• [Set of tasks]:
A. Answer these questions from the passage on the unrolled cone surface:
(i) What letter does the writer use for the slope of the cone after renaming it?
(ii) What is the opening angle of the cone?
(iii) What value must the factor $\lambda$ take?
B. Extend the explanation of mapping a cone's unrolled surface onto the cone, picking up after its final sentence.

[Start Passage given]

Since you know it's a line on the unrolled surface, what you need is the transformation from that surface to the actual surface. Using $r$ for the slope of the cone seems a bit confusing; I'll take the liberty to rename that to $m$ and use $r$ for the distance from the origin as usual.

The opening angle of the cone is $\alpha=\arctan m$. The point $(r\cos\phi,r\sin\phi)$ on the unrolled surface corresponds to the point $(r\sin\alpha\cos(\lambda\phi),r\sin\alpha\sin(\lambda\phi),r\cos\alpha)$ on the cone, where the factor $\lambda$ between the angles in the plane and the angles on the cone is determined by the condition that the circles on the cone have $\sin\alpha$ times the length that they would have in the plane, so we need $\lambda=1/\sin\alpha$.

[End Passage given]
[Start Recorded data]

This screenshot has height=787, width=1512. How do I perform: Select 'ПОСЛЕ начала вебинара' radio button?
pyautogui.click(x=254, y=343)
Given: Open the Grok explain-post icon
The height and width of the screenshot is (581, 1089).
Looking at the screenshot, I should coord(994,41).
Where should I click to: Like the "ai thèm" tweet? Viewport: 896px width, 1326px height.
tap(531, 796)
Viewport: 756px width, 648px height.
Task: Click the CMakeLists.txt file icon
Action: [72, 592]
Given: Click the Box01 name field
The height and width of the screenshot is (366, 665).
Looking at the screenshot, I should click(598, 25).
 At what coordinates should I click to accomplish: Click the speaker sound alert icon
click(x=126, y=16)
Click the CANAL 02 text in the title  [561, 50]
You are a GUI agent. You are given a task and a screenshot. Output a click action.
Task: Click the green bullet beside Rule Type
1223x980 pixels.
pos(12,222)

[End Recorded data]

• [Answers for the tasks]:
A.
(i) $m$
(ii) $\alpha=\arctan m$
(iii) $\lambda=1/\sin\alpha$

B.
Now use the polar equation for a line,

$$r=\frac{r_0}{\sin(\phi-\phi_0)}\;,$$

to find the equation of the geodesic on the cone, parametrized by $\phi$:

$$\vec x(\phi)=\frac{r_0}{\sin(\phi-\phi_0)}\pmatrix{\sin\alpha\cos\frac\phi{\sin\alpha}\\\sin\alpha\sin\frac\phi{\sin\alpha}\\\cos\alpha}\;.$$

Here's a plot for $\alpha=\pi/10$, $r_0=1$, $\phi_0=0$.

P.S: Perhaps I should add that while your image of the cone rolled out on a plane shows the cone once, we can continue across the boundaries in your image and keep wrapping around the cone, with the angle on the cone always changing by $1/\sin\alpha$ times the change of $\phi$ in the plane. Since a line subtends exactly an angle of $\pi=(2\pi)/2$ with respect to the origin (unless it's a line through the origin, which would simply map to a straight line through the apex of the cone), every geodesic on the cone wraps around the cone exactly $1/(2\sin\alpha)$ times.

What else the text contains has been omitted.